The Turkish foreign minister discussed the changing nature of international relations at the intersection of the Middle East and Europe with students Thursday in Jack Morton Auditorium.
Ahmet Davutoglu emphasized Turkey’s commitment to an assertive foreign policy and the democratic free-market system that it developed over the last decade.
Davutoglu said Turkey supports the Arab Spring – a series of movements that began in December 2010 in Egypt, Tunisia and Libya to oust authoritarian regimes.
“Today in our region, the struggle, the conflict is not between Sunnis and Shiites, it’s not between Muslims and Christians, it’s not between Arabs and non-Arabs. It is a clash between Cold War structures and new dynamic forces of this society,” he said.

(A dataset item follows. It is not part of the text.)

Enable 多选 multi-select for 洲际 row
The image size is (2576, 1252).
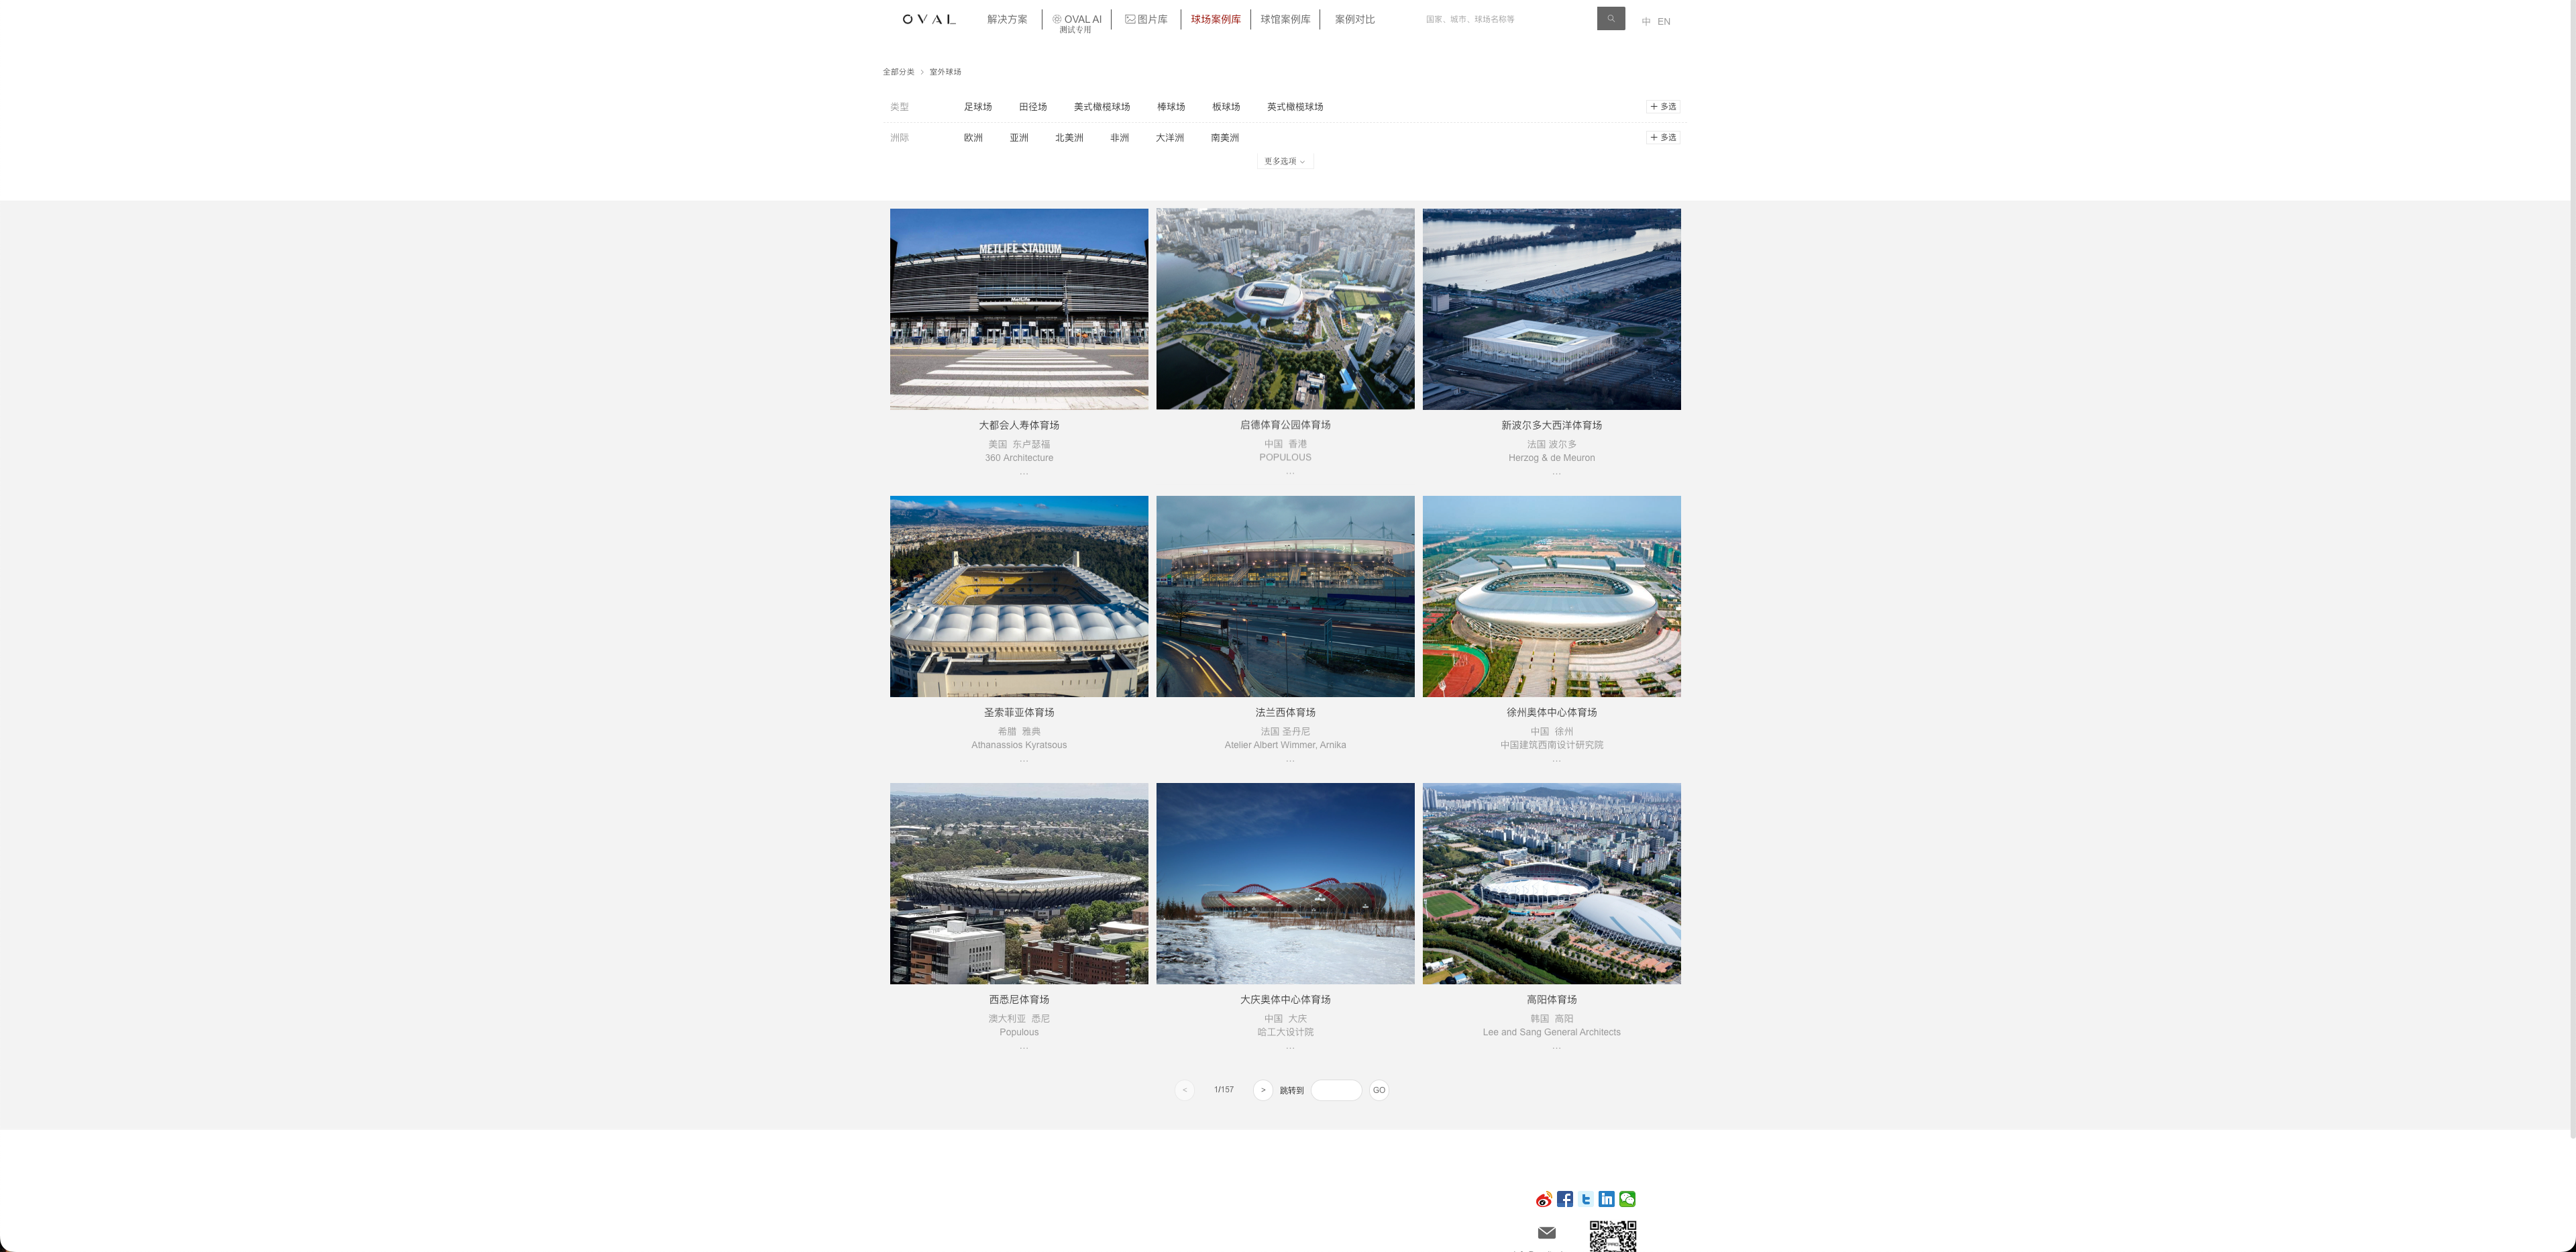tap(1663, 137)
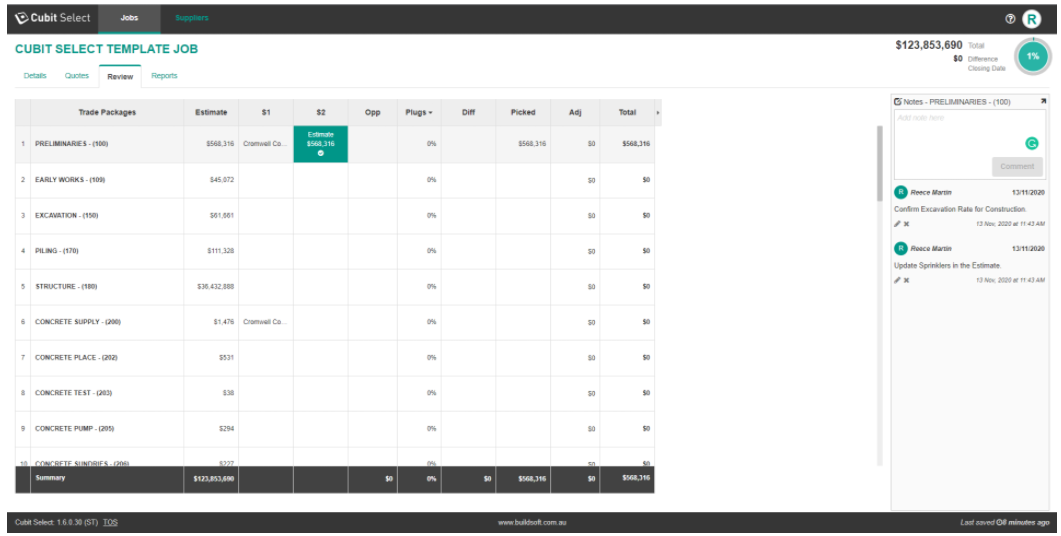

Dictatorships will falter with the rise of a new approach to governance based in “justice and equality,” he said.
Kani Gulam, head of the American Kurdish Information Network, asked Davutoglu if he could relate to former New York Governor Eliot Spitzer.
“I ask the question with a heavy heart. He was against prostitution in Manhattan, but patronized one himself. Your government fights against the Kurds inside Turkey, bans their language, but tells the world it is against authoritarianism,” Gulam said.
Davutoglu said there has been improvement and restated Turkey’s commitment to dispelling ethnic tension. He asserted that ethnic groups within Turkey will “solve [their] problems shoulder to shoulder.”